All the songs of the tape’s first half are short and clipped, clashing together as a series of awkward, fragmented thoughts. In the second half, song length suddenly increases, feeling like an eternity. There’s no happy medium, especially when it comes to the mundanity of the seven-minute long “Da Day.” Then there are the instrumental tracks. The tape features an intro and two interludes, all cinematic soundscapes of lush instrumentation. They’re sharp contrasts to New English’s aesthetic, but welcome breathers from Desiigner’s caffeinated Kramer-esque bumbling.

Does Desiigner still sound like [insert Southern rapper here]? Undeniable. The stylings of Travi$ Scott and (of course) Future are present throughout. But credit where it’s due: he doesn’t just attempt to bite Southern rappers. “Make it Out” features a delivery reminiscent of the Chicago drill scene. It’s a welcome switch right after “Panda” clone “Caliber,” but it exhibits further plagiarism instead of artistic growth. Desiigner may not be the first NY rapper to freely exploit other regional styles—A$AP Rocky comes to mind—but he currently lacks the charm and polish to generate long-term crossover appeal.

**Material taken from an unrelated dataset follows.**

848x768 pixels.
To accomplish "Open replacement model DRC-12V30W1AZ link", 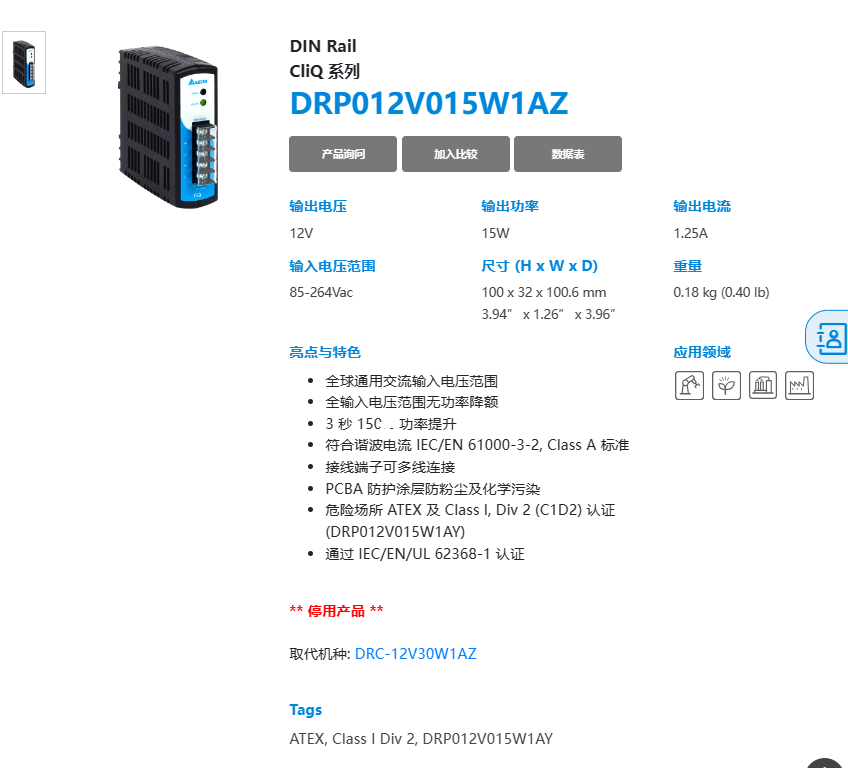I will coord(415,654).
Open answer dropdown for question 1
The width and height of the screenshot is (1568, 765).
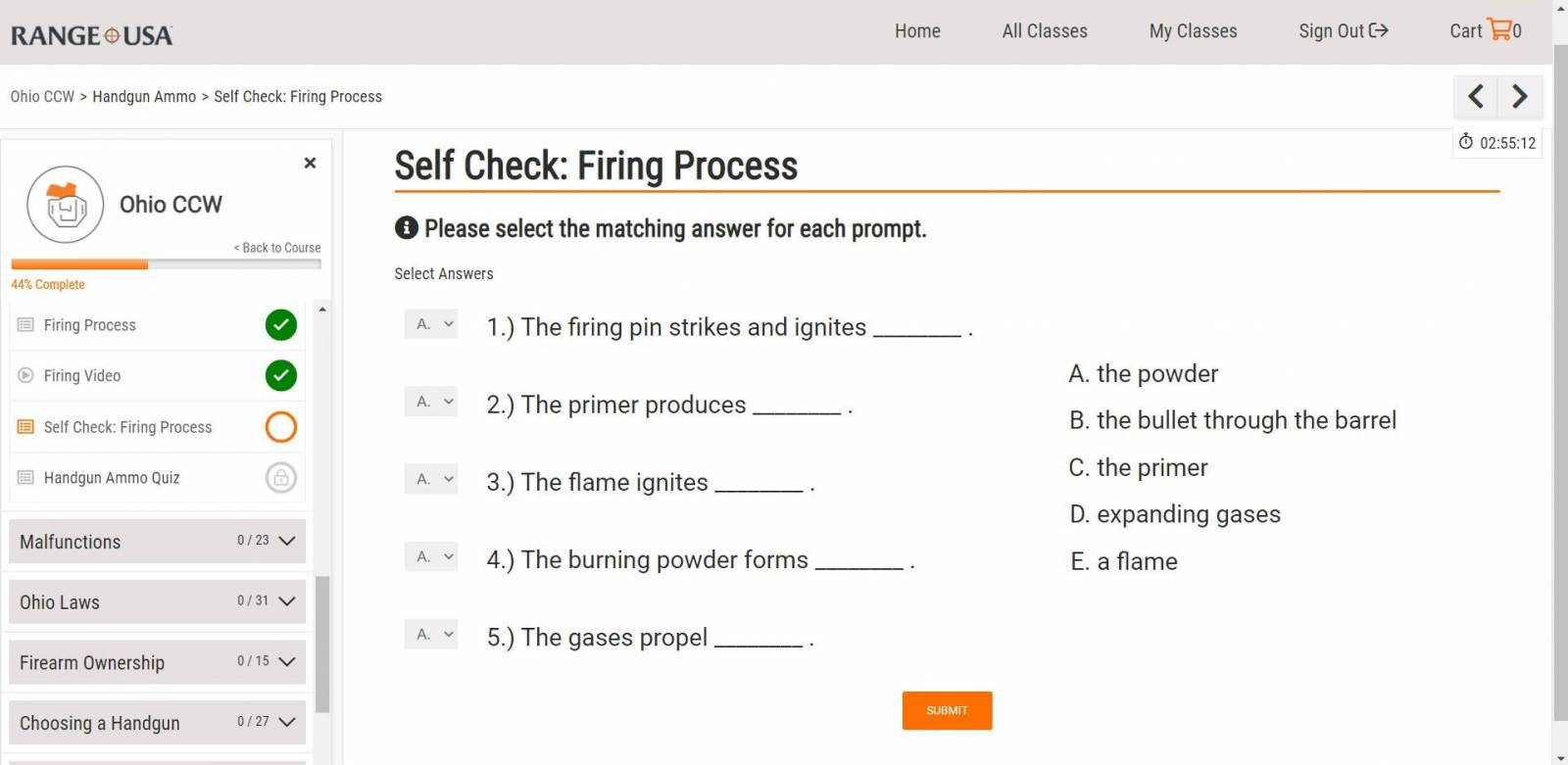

The sole strength of New English lies in its stellar production. But it can’t alone hold its protagonist afloat. On tracks like “Monstas & Villains” and “Roll Wit Me,” the beats simply overpower Desiigner. It feels like a waste—there’s nothing here that Future or Migos wouldn’t sound better on. Even on a sensitive track like “Overnight”, Desiigner’s imitation cannot emulate Future’s best asset: his ability to convey legitimate pain. His boundless energy can only go so far.

It’s not like the opportunity wasn’t available for something more. Desiigner has everything any young artist could want at their disposal—the producers, the engineers, the artistic feedback and collaboration—yet he still seems uncertain where to go from here. For all of Kanye’s and Pusha’s boasts, New English sounds nothing like the emergence of the next big rapper. It gives off the feeling of a prospect that needs to figure out his voice, style, and ideas that he hopes to convey.

With a proper studio album inevitably forthcoming, Desiigner might still be a work in progress. He’s only 19 and it seems unfair to completely write him off after just one tape. But if he wishes to justify the current attention, his next effort will have to be a huge artistic leap forward. Otherwise, he will be relegated to the one-hit wonder label that so many sound-a-like artists often end up like, another example of the industry’s often misguided faith. As one old English rapper once said, this type of shit happens every day.